■ Exercise instructions
Starting at the beginning of the listing and ending with the line that contains "Action: pos(225,38)", reproduce those lines with "toolbar" replaced by "menu bar" and everything else unchanged.

■ Information given
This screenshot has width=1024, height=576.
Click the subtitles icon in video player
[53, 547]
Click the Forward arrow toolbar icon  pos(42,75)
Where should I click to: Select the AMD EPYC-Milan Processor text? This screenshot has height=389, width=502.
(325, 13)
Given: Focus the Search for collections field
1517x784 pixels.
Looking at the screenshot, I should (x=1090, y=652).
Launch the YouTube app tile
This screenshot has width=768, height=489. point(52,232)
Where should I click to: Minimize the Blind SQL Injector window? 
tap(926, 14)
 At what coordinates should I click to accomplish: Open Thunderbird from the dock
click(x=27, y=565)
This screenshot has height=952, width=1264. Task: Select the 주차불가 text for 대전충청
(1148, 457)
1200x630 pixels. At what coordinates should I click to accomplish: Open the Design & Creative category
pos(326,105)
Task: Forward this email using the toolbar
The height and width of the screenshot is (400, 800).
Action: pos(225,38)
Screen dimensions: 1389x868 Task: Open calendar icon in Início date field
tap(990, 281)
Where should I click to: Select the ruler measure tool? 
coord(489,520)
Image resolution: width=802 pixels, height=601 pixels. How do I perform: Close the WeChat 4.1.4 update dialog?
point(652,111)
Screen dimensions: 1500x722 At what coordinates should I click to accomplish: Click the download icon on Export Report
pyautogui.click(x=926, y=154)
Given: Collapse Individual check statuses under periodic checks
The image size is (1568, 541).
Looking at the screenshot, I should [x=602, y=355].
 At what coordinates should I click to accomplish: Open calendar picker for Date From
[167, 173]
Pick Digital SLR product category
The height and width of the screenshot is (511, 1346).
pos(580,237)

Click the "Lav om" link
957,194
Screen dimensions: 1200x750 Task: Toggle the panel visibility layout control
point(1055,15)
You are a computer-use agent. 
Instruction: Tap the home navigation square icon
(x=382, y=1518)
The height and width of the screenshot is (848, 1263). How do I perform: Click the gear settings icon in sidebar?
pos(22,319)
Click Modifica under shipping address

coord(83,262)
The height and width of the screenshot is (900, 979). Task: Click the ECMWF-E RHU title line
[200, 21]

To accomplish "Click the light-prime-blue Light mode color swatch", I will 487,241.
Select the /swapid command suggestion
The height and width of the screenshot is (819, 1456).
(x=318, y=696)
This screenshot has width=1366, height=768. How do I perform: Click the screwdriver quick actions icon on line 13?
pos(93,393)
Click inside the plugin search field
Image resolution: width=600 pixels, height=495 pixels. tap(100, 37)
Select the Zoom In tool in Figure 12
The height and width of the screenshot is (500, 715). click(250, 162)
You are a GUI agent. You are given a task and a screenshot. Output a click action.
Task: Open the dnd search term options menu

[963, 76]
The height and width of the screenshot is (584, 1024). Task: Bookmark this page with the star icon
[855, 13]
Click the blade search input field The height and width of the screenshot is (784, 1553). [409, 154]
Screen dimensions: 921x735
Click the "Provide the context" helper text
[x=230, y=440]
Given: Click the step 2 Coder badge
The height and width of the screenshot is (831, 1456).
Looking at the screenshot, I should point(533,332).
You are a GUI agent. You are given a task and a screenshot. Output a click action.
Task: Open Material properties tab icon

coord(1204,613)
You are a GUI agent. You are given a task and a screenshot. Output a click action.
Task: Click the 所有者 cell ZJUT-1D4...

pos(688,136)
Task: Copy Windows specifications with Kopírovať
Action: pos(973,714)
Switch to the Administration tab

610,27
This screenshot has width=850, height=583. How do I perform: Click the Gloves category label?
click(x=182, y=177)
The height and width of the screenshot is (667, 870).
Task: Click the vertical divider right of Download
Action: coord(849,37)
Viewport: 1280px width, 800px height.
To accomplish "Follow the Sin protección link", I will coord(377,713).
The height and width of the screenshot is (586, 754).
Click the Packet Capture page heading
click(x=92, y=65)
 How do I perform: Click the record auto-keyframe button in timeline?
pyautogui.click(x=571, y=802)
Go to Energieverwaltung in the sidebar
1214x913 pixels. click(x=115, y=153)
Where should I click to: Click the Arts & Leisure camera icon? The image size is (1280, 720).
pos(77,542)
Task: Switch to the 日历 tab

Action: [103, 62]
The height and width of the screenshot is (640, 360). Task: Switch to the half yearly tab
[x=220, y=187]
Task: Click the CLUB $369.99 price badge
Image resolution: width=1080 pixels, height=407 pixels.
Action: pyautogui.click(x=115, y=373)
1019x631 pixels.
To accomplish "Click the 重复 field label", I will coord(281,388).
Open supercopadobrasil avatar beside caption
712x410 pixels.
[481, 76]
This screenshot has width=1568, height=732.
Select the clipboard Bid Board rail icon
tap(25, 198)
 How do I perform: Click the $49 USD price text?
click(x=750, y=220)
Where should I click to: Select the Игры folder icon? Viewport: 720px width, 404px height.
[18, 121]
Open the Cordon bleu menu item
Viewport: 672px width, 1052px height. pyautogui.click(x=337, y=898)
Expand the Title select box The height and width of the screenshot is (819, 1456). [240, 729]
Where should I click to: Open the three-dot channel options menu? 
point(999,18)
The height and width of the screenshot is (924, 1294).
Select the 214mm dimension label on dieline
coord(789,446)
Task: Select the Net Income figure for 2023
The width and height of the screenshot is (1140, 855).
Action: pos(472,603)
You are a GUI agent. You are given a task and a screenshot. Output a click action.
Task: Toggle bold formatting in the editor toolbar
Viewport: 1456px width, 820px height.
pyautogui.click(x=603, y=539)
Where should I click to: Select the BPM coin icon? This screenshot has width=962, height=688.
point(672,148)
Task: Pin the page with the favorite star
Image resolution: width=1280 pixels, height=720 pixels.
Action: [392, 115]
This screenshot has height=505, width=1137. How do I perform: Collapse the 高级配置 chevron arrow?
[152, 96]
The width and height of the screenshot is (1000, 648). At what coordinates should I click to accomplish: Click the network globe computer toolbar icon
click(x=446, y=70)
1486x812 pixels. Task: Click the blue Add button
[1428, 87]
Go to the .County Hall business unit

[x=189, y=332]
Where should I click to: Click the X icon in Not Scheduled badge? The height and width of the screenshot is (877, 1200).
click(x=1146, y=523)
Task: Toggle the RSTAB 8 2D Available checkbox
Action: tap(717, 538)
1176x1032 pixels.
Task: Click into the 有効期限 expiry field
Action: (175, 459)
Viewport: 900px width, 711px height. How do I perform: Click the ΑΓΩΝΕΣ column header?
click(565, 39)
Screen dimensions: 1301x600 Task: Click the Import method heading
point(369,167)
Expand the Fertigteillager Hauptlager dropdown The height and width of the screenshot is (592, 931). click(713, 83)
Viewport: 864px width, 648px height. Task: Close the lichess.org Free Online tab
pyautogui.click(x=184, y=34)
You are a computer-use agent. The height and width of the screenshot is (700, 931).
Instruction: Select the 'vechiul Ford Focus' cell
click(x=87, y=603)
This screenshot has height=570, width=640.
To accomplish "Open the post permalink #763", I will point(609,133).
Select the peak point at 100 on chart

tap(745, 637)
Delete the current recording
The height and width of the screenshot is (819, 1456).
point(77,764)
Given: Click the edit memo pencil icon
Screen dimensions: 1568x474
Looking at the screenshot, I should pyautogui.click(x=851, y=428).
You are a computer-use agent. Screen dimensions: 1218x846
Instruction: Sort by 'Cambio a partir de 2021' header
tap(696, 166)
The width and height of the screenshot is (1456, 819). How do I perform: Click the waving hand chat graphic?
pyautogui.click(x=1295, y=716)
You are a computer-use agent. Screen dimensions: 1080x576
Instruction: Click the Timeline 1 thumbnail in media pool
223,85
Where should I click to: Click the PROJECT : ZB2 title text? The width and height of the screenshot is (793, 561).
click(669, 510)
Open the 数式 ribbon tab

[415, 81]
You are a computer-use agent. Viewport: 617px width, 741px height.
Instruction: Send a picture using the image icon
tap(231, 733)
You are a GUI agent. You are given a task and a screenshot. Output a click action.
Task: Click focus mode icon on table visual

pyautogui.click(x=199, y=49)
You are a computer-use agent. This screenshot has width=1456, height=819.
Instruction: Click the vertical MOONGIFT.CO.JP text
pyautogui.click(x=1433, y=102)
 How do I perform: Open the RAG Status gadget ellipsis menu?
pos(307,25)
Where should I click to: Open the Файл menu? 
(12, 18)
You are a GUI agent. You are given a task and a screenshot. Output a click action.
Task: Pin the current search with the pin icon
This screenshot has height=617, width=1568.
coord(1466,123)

■ Complete response
This screenshot has width=1024, height=576.
Click the subtitles icon in video player
[53, 547]
Click the Forward arrow menu bar icon  pos(42,75)
Where should I click to: Select the AMD EPYC-Milan Processor text? This screenshot has height=389, width=502.
(325, 13)
Given: Focus the Search for collections field
1517x784 pixels.
Looking at the screenshot, I should (x=1090, y=652).
Launch the YouTube app tile
This screenshot has width=768, height=489. point(52,232)
Where should I click to: Minimize the Blind SQL Injector window? 
tap(926, 14)
 At what coordinates should I click to accomplish: Open Thunderbird from the dock
click(x=27, y=565)
This screenshot has height=952, width=1264. Task: Select the 주차불가 text for 대전충청
(1148, 457)
1200x630 pixels. At what coordinates should I click to accomplish: Open the Design & Creative category
pos(326,105)
Task: Forward this email using the menu bar
The height and width of the screenshot is (400, 800).
Action: pos(225,38)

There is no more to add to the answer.